Humans found so very much in the galaxy uniquely repulsive – the pariah and daemon and the xenos. I sometimes wondered how the fragile creatures ever lived long enough to breed.
I ordered the soldiers out, and they were just about able to understand battle-sign enough to comply. Then I wiped the ichor from my helm and dropped down to look at Slovo.
He was coming around. I guessed that being ripped from the warp-trance made it doubly difficult, but I needed to know what was going on.
Clean yourself, I signed to him again. Five minutes.
I pulled him to his feet and helped him walk out of there. I sealed the doors behind us, handed him over to his own surviving House menials and went to find a hose.
Five minutes later I was sitting opposite him in one of the ship’s lead-lined interrogation chambers, with Erefan present too. The three of us sat around a bolted-down table and tried to ignore the stench emanating from two of us.
‘I couldn’t believe it,’ Slovo started, his eyes flickering between Erefan and me. He had calmed down a lot, but was still febrile. ‘I don’t even know how to describe it.’

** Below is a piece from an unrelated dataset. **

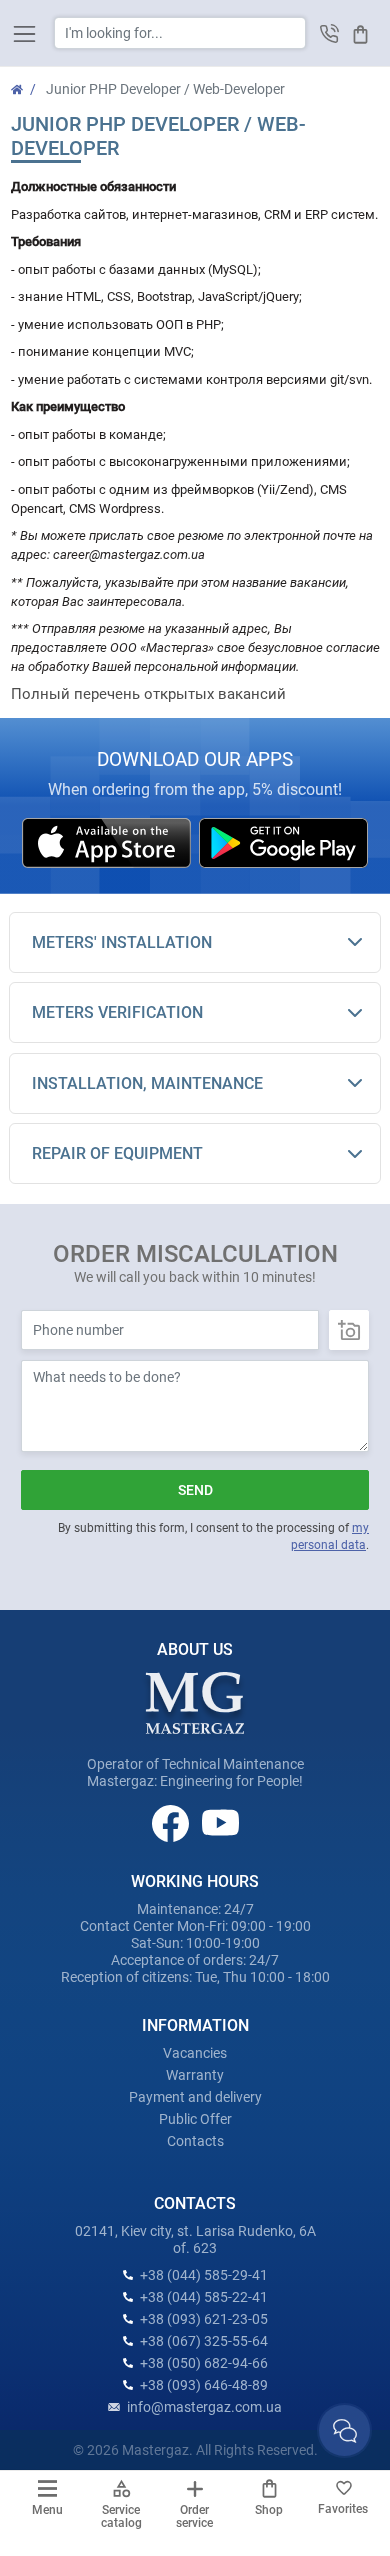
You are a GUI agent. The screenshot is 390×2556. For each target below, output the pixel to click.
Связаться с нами (344, 2430)
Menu (47, 2510)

‘Try, please,’ said Erefan sourly. The captain had done well to bring us out of the warp so quickly without scattering the hull across a swath of space-time, but he wasn’t happy that he’d had to.
Slovo drew in a miserable breath. ‘The warp’s growing,’ he said.
I didn’t understand how that could be possible. The warp, I had always been told, was a mirror of reality – the one was the size of the other.
‘Very, very bad,’ Slovo went on. ‘Was watching it happen – tearing space like a sheet of paper. We were heading right down the fault line. It blew the outer aegis. I could hear them. Throne, I could hear them.’
‘Can’t you always hear them?’ asked Erefan.